There is no limit to the scale of wealth and power that a few men are permitted to accumulate. Meanwhile, the rest of us are asked to live smaller, leaner, more flexibly; to enterpreneurialize ourselves into serfdom—”to eat a coffee for lunch,” as the infamous Fiverr ad puts it—to lower our expectations, and in some cases even our life expectancy, to adapt to a Lilliputian existence at the feet of our new kings.

3.

This issue looks at how scale shapes technology and the tech industry—and how their bigness and smallness are reshaping us. Our writers explore why technologists come under pressure to think big and think small—to scale and to compartmentalize.

VCs demand massive growth on a short timetable. Because the vast majority of the startups they fund will fail, the few that succeed must succeed hugely. At the same time, software itself is modular. Engineers organize code into abstractions that help them manage, and conceal, complexity. The “black boxes” that result can be good for business, and bad for humans.

The tech industry typically speaks the language of engineering and finance. Increasingly, however, its leaders are coming to realize that they may need to become conversant in other idioms as well: the social and the political. And the social and the political, as our writers make clear, are the territories where tech’s particular configurations of bigness and smallness must ultimately be understood.

Social media is the site of much hatred and delusion. It is also the soil where social movements can take root. Hashtags enable individual incidents of injustice to go viral, revealing systemic patterns.

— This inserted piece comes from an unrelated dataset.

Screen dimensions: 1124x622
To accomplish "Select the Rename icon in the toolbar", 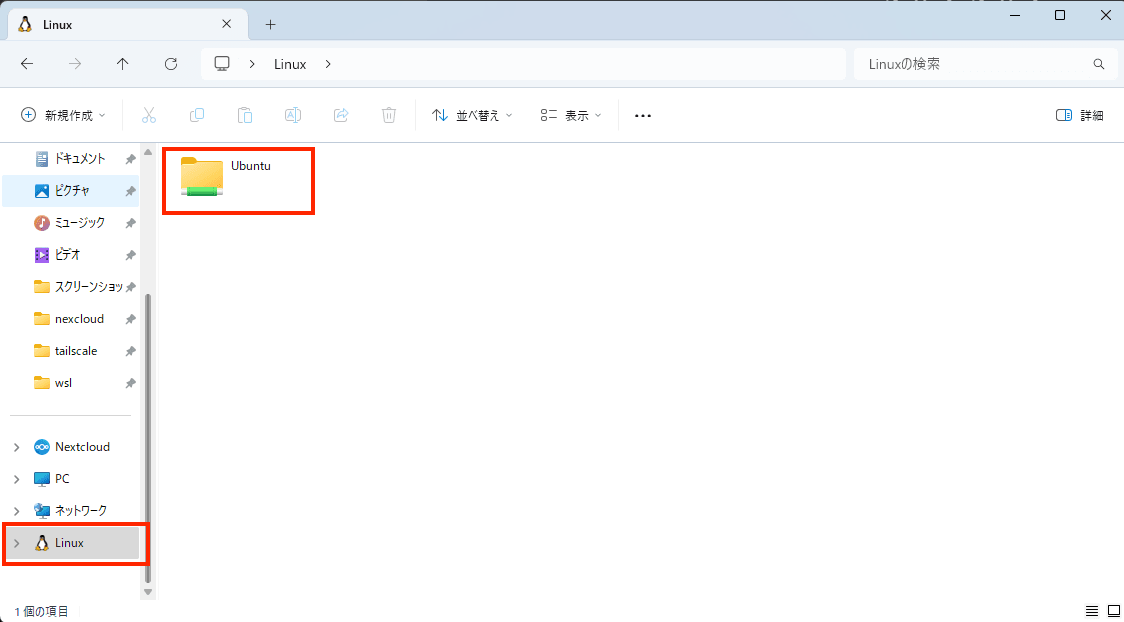I will tap(292, 115).
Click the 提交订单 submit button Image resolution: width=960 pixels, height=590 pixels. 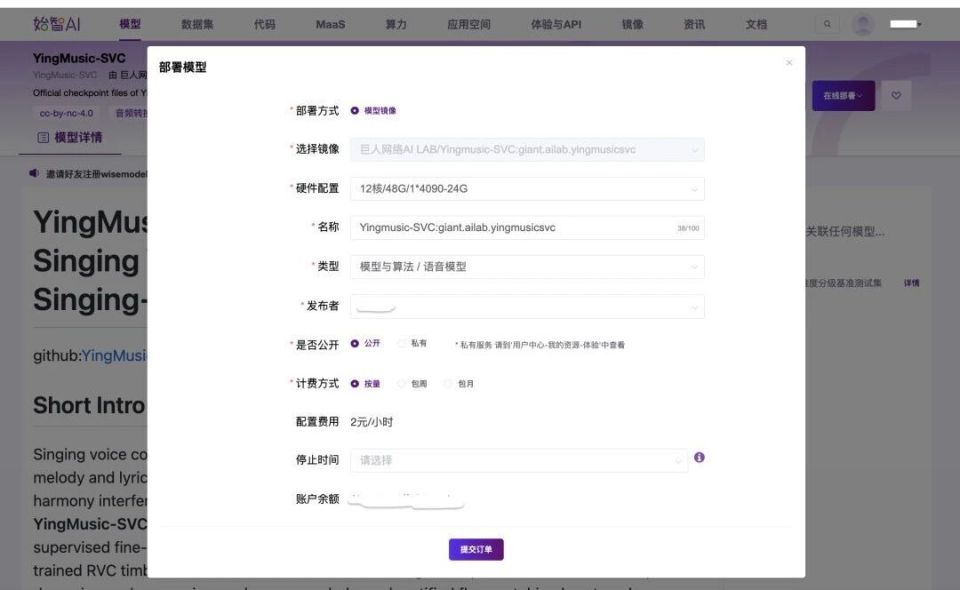(477, 549)
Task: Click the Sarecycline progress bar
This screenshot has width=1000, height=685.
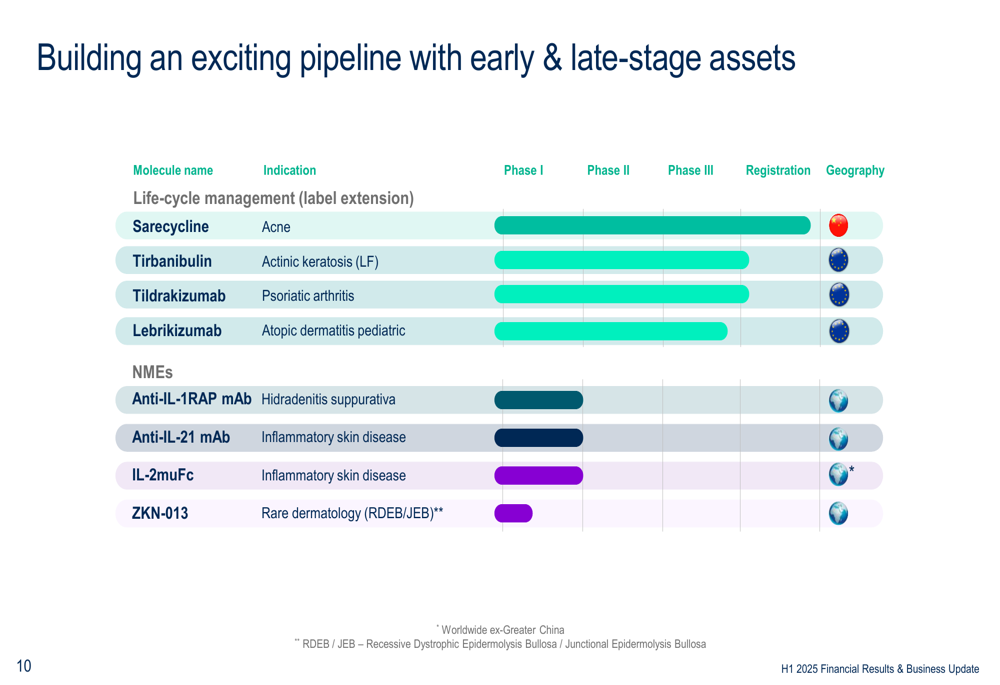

Yet that virality is made possible by monopoly—it requires one Facebook, one YouTube, one Twitter. And these large concentrations of unaccountable private power endanger the basic premise of democracy—the idea, often invoked but rarely attempted, that the whole of the people should determine how society is run.

The leaders of the tech industry talk big. California’s very own Rocket Man wants to build a vacuum-tube railway across the state while financializing the stars. But new technologies also make it possible for ordinary people to experiment. Our children may be reduced to doing platform-driven piecework in a world ravaged by the energy demands of crypto mines. But “#nerdfarmers” are working to bring the outside indoors. In their smart bedrooms our children’s children may grow their own avocados.

4.

Big Tech is an empire built on sand—literally. Sand is what silicon is made of. In the Bible, Jesus says that a wise man builds his house on rock; a foolish man, on sand. When the rain comes and the winds blow, the fool’s house falls down.

The problem with sand is how quickly it can shift. It’s fluid. But this is also its advantage.

If we learn to see the world in a grain of sand, we may find the means to build the future we want. To live well at new scales, individually and collectively, will require imagining new shapes a society could take. Turn over an hourglass and time runs in a different direction—toward a new Year Zero.

Right now, many minds are tending toward the apocalypse. But if we can resist the temptations of fatalism—the bird’s-eye-view—we can start looking for specific places to hone in. The fact that global systems of networked power must pass through small nodes means that occupying those nodes can create enormous leverage.

If a tree falls on the power line leading to a Facebook data center, everybody hears it.

“Give me a point on which to stand,” Archimedes said, “and I will move the earth.”